▶ _Written instruction_:
Please reproduce the data below word for word, starting at the line that contains "Viewport: 644px width, 384px" and ending at the line that contains "Click the red", with both of those lines included.
## START Records for processing
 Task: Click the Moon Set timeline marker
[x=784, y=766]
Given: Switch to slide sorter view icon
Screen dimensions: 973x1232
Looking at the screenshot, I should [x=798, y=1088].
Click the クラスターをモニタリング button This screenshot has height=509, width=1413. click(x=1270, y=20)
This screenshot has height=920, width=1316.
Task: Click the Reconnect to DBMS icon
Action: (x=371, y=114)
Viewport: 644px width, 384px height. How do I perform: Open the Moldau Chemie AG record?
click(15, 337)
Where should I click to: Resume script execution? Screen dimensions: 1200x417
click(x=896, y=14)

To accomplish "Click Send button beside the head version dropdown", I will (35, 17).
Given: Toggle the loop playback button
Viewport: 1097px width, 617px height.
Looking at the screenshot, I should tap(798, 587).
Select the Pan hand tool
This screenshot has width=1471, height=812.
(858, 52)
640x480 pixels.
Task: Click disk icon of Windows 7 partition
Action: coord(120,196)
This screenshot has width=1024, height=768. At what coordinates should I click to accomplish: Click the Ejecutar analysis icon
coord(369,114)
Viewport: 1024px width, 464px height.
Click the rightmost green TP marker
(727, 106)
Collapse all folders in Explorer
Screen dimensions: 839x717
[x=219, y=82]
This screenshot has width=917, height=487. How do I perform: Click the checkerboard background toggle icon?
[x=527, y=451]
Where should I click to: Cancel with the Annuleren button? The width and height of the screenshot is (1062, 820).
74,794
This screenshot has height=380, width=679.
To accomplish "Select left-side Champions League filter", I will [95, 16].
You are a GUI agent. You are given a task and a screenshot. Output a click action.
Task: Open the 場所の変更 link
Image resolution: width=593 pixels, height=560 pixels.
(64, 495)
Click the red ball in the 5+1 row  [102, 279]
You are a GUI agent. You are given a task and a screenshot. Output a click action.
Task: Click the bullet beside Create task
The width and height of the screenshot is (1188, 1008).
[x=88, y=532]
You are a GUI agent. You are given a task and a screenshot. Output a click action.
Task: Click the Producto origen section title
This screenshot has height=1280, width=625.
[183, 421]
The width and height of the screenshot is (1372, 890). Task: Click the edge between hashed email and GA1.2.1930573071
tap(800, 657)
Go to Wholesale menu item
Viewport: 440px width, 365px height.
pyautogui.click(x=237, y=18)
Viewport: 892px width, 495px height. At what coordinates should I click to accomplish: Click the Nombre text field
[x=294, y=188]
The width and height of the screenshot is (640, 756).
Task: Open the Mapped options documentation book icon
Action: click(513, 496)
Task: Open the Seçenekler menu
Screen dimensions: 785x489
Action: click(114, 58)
## END Records for processing
▶ _Reply_:
Viewport: 644px width, 384px height. How do I perform: Open the Moldau Chemie AG record?
click(15, 337)
Where should I click to: Resume script execution? Screen dimensions: 1200x417
click(x=896, y=14)

To accomplish "Click Send button beside the head version dropdown", I will (35, 17).
Given: Toggle the loop playback button
Viewport: 1097px width, 617px height.
Looking at the screenshot, I should tap(798, 587).
Select the Pan hand tool
This screenshot has width=1471, height=812.
(858, 52)
640x480 pixels.
Task: Click disk icon of Windows 7 partition
Action: coord(120,196)
This screenshot has width=1024, height=768. At what coordinates should I click to accomplish: Click the Ejecutar analysis icon
coord(369,114)
Viewport: 1024px width, 464px height.
Click the rightmost green TP marker
(727, 106)
Collapse all folders in Explorer
Screen dimensions: 839x717
[x=219, y=82]
This screenshot has width=917, height=487. How do I perform: Click the checkerboard background toggle icon?
[x=527, y=451]
Where should I click to: Cancel with the Annuleren button? The width and height of the screenshot is (1062, 820).
74,794
This screenshot has height=380, width=679.
To accomplish "Select left-side Champions League filter", I will [95, 16].
You are a GUI agent. You are given a task and a screenshot. Output a click action.
Task: Open the 場所の変更 link
Image resolution: width=593 pixels, height=560 pixels.
(64, 495)
Click the red ball in the 5+1 row  [102, 279]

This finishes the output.